§ **DATASET ENTRIES**:
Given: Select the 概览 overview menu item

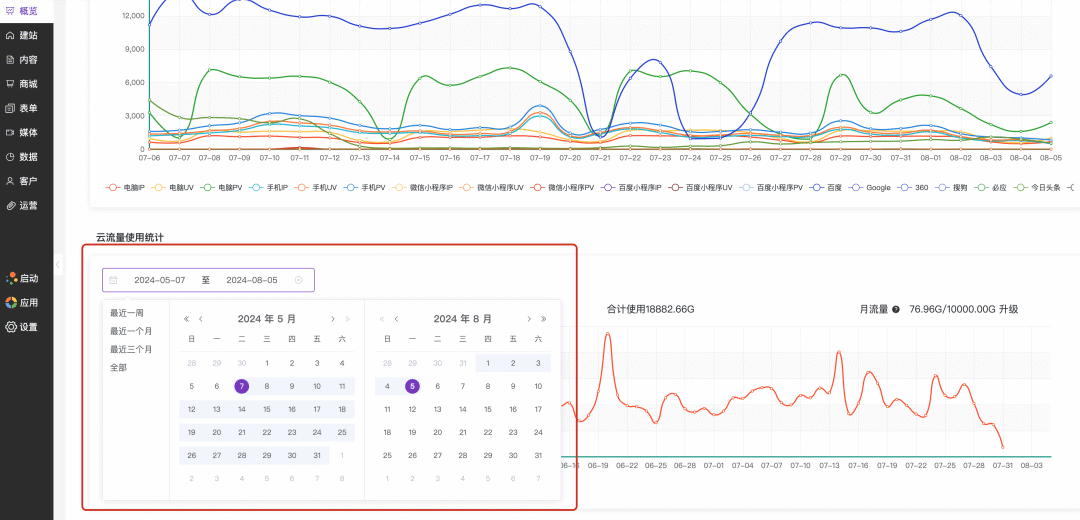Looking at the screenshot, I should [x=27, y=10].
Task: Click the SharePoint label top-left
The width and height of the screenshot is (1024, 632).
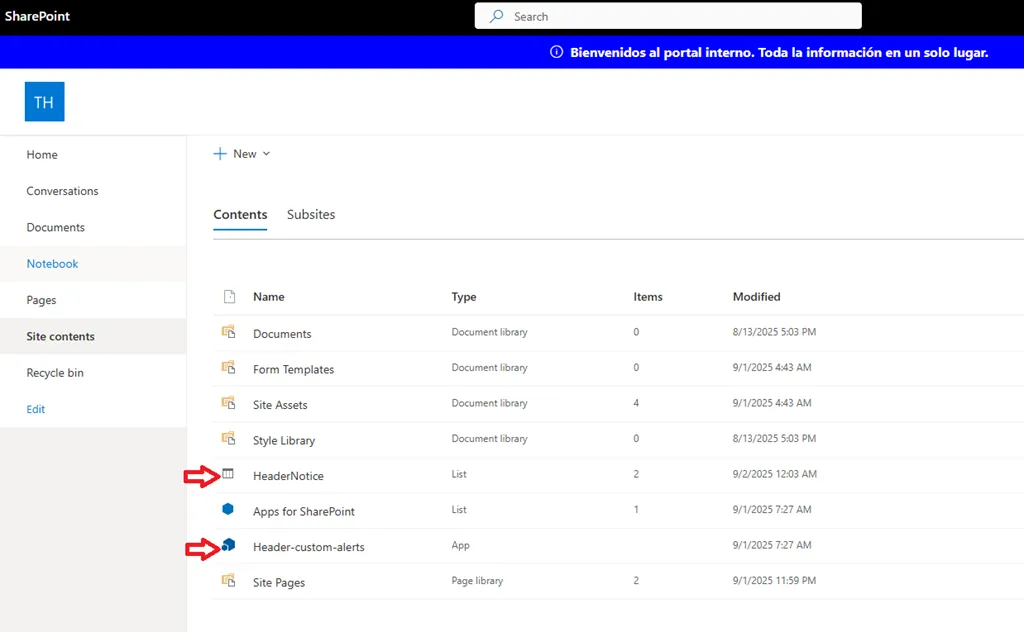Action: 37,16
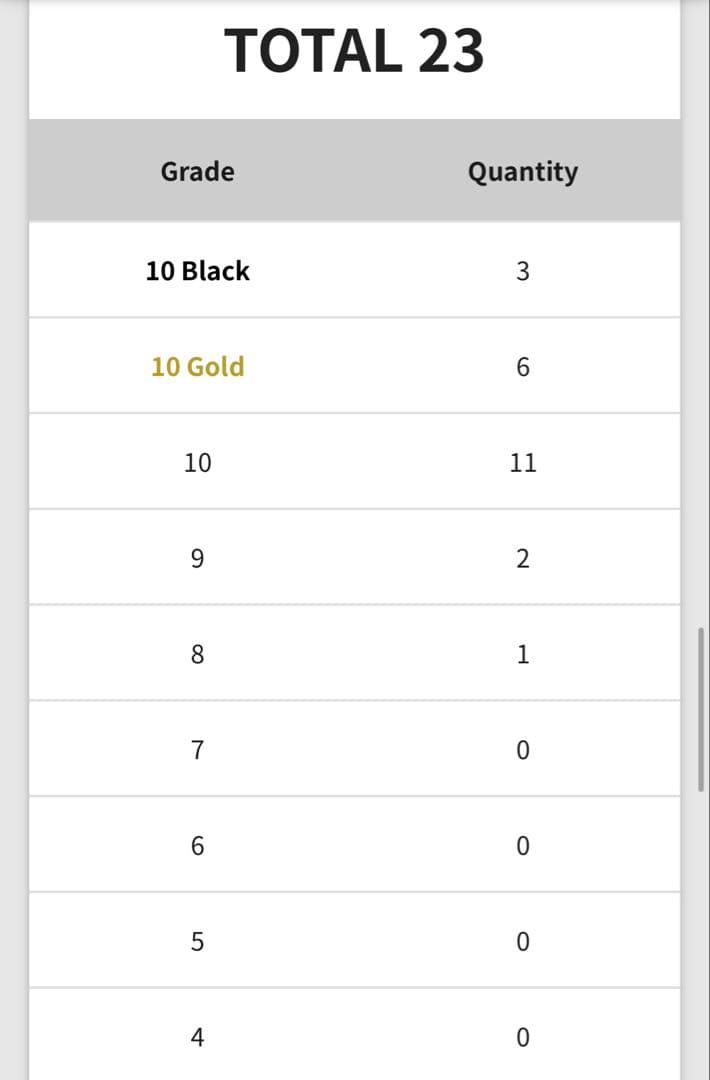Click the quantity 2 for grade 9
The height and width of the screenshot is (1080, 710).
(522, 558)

§ **WHAT THE TASK REQUIRES**: The entries are to be copied exactly, and each image is to be omitted.

§ **COMPLETED EXERCISE**:
Given: Select the 概览 overview menu item

Looking at the screenshot, I should [x=27, y=10].
Task: Click the SharePoint label top-left
The width and height of the screenshot is (1024, 632).
Action: 37,16
Click the quantity 2 for grade 9
The height and width of the screenshot is (1080, 710).
(522, 558)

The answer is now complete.